Correspondance de Gustave Flaubert/Tome 5/0937
Il n’est pas possible, Princesse, d’écrire à quelqu’un une lettre plus charmante que la vôtre (du 26) ; j’en ai été touché jusqu’au fond de l’âme, sincèrement.
Quel dommage que vous ne soyez pas une simple bourgeoise ! La gratitude se lâcherait avec plus de liberté. Vous savez d’ailleurs que je suis timide, quoi que vous en disiez.
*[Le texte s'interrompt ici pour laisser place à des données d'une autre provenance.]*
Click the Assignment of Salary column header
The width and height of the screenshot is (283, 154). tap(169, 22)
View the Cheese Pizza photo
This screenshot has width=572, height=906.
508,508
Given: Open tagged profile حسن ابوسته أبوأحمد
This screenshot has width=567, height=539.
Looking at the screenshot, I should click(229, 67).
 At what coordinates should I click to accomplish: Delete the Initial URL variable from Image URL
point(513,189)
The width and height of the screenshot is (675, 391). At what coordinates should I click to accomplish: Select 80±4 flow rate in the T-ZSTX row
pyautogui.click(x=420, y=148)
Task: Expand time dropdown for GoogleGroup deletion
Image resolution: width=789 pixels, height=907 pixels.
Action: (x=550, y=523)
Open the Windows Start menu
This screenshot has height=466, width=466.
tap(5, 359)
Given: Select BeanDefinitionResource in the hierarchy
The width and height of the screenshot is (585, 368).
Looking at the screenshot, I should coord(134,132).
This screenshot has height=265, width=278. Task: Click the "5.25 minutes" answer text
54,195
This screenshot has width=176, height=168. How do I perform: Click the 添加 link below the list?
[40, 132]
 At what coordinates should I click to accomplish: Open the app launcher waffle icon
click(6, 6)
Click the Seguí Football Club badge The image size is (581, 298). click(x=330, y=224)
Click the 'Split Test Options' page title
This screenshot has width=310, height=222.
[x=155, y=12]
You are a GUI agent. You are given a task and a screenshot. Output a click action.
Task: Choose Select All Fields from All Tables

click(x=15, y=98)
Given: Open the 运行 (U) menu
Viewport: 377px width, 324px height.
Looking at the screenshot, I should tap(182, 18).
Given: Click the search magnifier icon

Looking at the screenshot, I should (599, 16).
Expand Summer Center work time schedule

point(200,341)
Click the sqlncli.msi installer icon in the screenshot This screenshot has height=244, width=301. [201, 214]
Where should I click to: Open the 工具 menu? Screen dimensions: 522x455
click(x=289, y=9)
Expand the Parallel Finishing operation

Mon indisposition persistante m’a fait revenir de Champagne à Paris et de Paris à Croisset plus tôt que je ne l’avais projeté. Ce qui m’a le plus contrarié là dedans c’est de n’avoir pu vous voir à Saint-Gratien, qui est un petit coin de ce monde exquis, Princesse, comme tout ce qui vous concerne. Je prendrai ma revanche avant l’hiver. J’irai vous surprendre, à quelque jour, si vous le permettez. On est toujours sûr de trouver votre personne et votre affection. Je me suis présenté chez Sainte-Beuve la veille de son départ ; une de ses odalisques m’a répondu qu’il dormait. Je l’ai laissé continuer son somme, et ne l’ai pas vu, par conséquent. Je n’ai pas de nouvelles des de Goncourt qui sont à Trouville. Ceux-là m’inquiètent aussi. Je ne les crois pas solides. Je partage entièrement le dégoût que vous inspire la vue du monde dans les villes d’eaux. Il arrive une époque où la Banalité vous horripile, et où la Bêtise vous exaspère. C’est alors qu’on se rejette, avec égoïsme, sur les rares personnes qui en sont exemptes. Tout en lisant, je manie le petit couteau indien que vous m’avez donné, et quand je lève les yeux je vois votre grande aquarelle. Quoique je n’aie pas besoin de souvenirs pour songer à vous, Princesse, je réclame humblement, néanmoins, un certain portrait, une certaine gravure dont il était question, l’autre jour, chez vous.
À ce moment-là, nous étions assis par terre sur les marches de votre escalier, à vos pieds ; c’est la place naturelle de ceux qui vous connaissent. Je m’y remets et j’y reste.
Car je suis, Princesse, tout à vous.